-
Working with void*
Hey there; I've been working on a really simple class for a void pointer linked list. I'm looking for a way to deal with having to convert to void* and then back to whatever type I'm using. For example:
My class:
Code:
struct GSLLNODE {
void* dat;
GSLLNODE* next;
};
class GSLL {
private:
GSLLNODE *root;
public:
GSLL() {root = new GSLLNODE; root->next = 0;}
void Next(void* dat);
void* GetNext();
};
void GSLL::Next(void* dat) {
GSLLNODE *n = new GSLLNODE;
GSLLNODE *cur = root;
n->dat = dat;
n->next = 0;
while(cur->next)
cur = cur->next;
cur->next = n;
}
void* GSLL::GetNext() {
if(!root->next)
return 0;
root = root->next;
return root->dat;
}
Code:
int main() {
GSLL gg;
int f = 0;
gg.Next((void*)++f);
gg.Next((void*)++f);
gg.Next((void*)++f);
gg.Next((void*)++f);
gg.Next((void*)++f);
gg.Next((void*)++f);
f = (int)gg.GetNext();
while(f) {
std::cout << f;
f = (int)gg.GetNext();
}
std::cin >> f;
return 0;
}
I suppose I'm looking for some sort of auto-interface to cast the void pointer automatically?

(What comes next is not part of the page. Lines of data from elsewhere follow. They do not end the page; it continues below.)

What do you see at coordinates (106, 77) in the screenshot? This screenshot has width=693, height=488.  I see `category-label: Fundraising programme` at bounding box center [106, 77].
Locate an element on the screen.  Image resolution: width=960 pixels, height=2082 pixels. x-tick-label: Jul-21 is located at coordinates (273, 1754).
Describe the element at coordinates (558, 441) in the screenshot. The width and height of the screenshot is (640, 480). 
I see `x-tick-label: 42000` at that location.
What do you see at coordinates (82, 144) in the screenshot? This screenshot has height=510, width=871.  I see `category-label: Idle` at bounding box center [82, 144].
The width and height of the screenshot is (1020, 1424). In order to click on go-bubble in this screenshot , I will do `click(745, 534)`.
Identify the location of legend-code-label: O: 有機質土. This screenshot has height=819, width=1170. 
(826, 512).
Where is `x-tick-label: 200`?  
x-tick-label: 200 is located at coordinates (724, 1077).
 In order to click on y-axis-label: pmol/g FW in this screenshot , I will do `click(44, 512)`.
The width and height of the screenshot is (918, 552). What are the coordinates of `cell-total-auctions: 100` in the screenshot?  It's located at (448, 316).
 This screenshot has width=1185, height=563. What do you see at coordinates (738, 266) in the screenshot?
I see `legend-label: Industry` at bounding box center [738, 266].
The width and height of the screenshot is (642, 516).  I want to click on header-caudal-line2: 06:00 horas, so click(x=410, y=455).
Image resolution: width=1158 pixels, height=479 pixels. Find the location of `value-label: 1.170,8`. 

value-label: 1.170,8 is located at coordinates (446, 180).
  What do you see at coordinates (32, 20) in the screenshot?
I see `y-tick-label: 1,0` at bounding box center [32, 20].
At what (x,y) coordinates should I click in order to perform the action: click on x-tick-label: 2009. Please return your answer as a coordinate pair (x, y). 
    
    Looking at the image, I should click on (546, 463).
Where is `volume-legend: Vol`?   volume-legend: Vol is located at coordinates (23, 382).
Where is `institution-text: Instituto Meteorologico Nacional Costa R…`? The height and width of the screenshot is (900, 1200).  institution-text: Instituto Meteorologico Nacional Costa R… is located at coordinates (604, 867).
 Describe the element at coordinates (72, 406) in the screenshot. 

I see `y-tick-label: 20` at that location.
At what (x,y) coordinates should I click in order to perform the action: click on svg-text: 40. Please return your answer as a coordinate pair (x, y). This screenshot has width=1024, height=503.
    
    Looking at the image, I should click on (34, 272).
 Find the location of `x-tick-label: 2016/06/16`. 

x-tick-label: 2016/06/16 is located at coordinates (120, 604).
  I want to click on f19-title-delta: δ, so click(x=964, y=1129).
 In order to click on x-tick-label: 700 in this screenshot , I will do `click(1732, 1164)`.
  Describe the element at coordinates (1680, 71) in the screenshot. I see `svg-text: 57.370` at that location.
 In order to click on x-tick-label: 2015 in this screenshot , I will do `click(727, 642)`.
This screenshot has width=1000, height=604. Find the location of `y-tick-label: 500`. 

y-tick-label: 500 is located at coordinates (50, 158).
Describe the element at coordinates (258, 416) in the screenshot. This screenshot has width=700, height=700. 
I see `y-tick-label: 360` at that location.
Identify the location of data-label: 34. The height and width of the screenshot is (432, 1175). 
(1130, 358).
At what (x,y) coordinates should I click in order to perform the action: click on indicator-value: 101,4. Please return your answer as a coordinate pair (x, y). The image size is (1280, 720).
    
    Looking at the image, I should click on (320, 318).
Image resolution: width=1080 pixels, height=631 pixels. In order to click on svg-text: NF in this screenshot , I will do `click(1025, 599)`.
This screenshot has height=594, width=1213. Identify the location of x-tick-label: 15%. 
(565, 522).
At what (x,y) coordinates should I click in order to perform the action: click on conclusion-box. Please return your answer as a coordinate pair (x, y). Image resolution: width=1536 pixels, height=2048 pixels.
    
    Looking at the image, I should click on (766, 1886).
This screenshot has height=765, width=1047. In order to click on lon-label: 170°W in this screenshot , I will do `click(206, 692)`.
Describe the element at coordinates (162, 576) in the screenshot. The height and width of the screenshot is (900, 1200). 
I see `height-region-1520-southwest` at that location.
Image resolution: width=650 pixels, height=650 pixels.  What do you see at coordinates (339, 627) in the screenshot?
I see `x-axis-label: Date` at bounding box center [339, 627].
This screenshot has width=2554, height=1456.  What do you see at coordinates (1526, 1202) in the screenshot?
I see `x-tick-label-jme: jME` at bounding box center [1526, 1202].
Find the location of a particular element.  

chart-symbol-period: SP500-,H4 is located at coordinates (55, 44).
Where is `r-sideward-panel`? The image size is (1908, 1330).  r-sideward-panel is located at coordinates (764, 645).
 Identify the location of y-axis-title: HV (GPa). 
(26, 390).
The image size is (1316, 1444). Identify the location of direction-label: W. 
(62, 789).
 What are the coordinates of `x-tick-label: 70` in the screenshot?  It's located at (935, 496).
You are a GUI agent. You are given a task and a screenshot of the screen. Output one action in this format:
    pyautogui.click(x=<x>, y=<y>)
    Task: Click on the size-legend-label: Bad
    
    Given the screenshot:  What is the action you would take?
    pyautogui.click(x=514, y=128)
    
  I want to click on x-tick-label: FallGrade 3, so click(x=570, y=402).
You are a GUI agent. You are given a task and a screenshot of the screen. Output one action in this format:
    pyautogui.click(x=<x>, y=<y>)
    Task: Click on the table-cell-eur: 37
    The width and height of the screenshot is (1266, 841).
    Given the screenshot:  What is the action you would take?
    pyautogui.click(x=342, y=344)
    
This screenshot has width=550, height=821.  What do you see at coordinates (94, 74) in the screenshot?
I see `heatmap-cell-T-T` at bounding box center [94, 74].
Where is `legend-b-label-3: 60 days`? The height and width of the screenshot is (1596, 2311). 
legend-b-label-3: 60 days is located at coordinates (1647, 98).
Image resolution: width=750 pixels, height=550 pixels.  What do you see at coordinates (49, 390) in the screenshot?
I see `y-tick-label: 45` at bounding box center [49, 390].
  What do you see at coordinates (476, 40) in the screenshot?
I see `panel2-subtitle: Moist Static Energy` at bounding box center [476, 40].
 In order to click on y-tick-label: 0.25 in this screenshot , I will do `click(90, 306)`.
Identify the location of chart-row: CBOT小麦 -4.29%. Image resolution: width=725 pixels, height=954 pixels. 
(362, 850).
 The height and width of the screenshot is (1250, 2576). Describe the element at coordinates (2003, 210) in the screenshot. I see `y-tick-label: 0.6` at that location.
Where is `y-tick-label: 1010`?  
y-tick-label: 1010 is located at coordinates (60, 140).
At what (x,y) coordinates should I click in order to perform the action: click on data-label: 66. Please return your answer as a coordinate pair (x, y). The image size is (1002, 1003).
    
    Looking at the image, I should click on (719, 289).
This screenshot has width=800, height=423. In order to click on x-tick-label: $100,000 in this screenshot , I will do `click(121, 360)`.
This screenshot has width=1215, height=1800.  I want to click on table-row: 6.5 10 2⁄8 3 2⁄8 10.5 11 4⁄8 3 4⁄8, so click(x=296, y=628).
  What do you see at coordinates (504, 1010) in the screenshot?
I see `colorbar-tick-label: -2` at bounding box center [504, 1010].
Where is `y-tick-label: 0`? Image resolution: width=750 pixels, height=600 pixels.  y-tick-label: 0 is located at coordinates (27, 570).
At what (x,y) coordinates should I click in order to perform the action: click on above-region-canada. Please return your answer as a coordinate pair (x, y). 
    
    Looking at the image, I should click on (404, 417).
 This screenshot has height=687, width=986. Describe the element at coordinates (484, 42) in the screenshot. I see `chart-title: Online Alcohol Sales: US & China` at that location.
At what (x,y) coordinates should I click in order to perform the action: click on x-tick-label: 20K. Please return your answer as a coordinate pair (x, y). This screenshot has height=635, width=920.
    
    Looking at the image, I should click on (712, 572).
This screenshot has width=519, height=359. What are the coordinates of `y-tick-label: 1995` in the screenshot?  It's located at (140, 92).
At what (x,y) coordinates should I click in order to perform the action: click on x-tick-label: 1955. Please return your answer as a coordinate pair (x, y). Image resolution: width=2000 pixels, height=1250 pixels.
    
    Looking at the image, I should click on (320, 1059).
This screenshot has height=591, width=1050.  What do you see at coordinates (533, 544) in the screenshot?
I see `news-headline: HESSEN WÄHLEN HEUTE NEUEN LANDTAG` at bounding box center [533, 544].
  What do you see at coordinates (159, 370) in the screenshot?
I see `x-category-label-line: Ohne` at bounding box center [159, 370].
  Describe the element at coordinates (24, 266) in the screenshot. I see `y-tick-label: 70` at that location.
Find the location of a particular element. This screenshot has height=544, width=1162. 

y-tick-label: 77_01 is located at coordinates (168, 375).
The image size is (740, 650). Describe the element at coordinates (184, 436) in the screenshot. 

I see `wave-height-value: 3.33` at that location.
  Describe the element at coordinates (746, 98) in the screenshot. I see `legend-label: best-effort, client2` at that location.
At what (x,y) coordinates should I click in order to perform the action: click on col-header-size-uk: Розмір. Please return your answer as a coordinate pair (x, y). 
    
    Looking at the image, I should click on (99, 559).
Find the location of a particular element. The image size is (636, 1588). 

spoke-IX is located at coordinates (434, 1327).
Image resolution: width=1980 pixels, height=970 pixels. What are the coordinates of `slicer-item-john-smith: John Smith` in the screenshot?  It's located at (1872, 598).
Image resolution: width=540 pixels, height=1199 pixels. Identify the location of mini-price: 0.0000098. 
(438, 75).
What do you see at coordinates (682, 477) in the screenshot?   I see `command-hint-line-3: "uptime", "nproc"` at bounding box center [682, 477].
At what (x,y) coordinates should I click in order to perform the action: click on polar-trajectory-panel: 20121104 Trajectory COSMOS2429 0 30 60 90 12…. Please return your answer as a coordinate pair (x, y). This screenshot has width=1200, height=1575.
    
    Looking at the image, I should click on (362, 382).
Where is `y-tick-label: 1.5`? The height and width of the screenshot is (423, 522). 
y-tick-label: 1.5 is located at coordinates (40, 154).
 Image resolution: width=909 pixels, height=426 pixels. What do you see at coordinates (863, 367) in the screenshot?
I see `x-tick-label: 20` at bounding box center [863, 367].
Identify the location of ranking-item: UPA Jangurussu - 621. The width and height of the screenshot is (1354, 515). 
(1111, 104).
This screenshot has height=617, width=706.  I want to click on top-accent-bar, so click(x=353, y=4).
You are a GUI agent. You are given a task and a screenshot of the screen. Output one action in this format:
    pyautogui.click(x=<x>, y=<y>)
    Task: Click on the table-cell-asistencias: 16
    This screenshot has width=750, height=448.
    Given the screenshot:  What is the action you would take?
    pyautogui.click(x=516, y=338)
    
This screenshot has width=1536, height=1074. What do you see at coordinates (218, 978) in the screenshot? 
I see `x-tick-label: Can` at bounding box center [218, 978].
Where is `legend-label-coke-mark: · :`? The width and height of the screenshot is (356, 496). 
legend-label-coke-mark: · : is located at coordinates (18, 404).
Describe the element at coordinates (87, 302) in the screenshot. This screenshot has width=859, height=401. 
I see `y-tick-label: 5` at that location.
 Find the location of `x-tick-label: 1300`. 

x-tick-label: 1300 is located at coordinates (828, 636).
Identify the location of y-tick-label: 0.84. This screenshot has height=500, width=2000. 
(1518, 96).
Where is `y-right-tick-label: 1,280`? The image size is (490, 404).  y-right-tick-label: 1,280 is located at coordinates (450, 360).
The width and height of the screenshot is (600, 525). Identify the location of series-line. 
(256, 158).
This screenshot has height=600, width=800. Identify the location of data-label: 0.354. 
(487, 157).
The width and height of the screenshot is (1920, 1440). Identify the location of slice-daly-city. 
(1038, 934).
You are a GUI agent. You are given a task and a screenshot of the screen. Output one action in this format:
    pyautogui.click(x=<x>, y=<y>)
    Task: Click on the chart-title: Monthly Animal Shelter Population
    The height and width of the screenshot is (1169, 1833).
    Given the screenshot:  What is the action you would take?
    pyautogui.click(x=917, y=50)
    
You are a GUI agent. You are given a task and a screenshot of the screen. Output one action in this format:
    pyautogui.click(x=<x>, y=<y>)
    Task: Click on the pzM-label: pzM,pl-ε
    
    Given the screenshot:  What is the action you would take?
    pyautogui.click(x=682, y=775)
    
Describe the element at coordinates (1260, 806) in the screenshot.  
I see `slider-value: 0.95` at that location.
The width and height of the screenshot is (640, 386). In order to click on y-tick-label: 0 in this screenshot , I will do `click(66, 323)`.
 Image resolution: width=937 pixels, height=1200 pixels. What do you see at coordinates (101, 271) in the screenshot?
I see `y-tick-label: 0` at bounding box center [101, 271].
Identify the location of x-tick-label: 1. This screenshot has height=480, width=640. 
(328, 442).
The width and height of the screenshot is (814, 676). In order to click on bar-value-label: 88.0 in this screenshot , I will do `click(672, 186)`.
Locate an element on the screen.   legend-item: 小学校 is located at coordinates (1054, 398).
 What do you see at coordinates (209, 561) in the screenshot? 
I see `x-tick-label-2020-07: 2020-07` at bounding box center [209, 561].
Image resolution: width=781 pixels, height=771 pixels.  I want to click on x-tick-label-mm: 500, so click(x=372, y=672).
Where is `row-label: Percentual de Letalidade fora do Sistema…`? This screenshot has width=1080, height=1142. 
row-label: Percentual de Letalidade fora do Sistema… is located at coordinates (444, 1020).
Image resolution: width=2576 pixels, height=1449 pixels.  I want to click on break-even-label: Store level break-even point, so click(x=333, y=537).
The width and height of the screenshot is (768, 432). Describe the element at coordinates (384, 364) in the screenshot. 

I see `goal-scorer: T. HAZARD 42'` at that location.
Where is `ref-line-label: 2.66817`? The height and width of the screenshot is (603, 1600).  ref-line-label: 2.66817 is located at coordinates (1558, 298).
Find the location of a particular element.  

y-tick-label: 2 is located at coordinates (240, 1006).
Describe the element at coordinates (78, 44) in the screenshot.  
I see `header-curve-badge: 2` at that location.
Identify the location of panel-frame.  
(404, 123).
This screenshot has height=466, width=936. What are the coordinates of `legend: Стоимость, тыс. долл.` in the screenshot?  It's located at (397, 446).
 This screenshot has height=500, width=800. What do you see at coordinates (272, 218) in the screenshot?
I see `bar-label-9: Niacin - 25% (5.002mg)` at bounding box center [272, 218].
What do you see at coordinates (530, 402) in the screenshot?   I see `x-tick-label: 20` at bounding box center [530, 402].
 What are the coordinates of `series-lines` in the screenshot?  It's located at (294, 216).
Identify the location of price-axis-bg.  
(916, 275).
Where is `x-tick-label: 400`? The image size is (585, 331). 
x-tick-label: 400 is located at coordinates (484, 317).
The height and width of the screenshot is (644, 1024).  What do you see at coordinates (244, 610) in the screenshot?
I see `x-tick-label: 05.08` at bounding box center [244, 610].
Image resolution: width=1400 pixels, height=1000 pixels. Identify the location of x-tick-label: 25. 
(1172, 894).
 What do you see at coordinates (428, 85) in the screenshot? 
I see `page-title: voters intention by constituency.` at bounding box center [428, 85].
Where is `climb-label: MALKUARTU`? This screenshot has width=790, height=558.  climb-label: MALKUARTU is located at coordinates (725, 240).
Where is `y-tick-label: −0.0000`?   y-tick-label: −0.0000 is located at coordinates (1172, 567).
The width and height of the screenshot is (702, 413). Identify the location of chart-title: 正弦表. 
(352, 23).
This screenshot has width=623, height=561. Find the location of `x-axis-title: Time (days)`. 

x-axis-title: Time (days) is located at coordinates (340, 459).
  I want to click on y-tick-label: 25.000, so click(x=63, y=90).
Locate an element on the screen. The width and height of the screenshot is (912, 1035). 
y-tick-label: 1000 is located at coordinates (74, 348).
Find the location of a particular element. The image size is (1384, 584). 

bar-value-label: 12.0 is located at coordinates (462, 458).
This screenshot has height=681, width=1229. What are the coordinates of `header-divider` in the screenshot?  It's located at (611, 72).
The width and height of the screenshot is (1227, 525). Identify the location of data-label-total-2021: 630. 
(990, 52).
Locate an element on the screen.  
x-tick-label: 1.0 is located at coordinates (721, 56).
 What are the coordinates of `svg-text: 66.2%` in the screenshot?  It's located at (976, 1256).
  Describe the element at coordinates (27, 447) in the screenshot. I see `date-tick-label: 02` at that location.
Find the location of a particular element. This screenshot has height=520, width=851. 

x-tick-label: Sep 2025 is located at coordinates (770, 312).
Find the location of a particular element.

It'd help cut the amount of neccesary coding drastically.
-
Have you considered the use of templates?
-
Typically when using void pointers, it is left to the programmer to know what type they are. And as a side note, in your GSLL::Next function, you're passing in an integer as a void pointer -- I doubt you will be able to use the same code for a linked list of floats/doubles.
C++ offers a few things you can use to "auto-interface to cast the void pointer automatically". As laserlight said, a Template would probably be easiest here. Another way would be, instead of using void pointers, have it as a list of a certain interface. Anything you want to be in the list would have to implement that interface in order for the list to use it. This wouldn't be practical for lists of primitive types, but if you're going to be having lists of objects.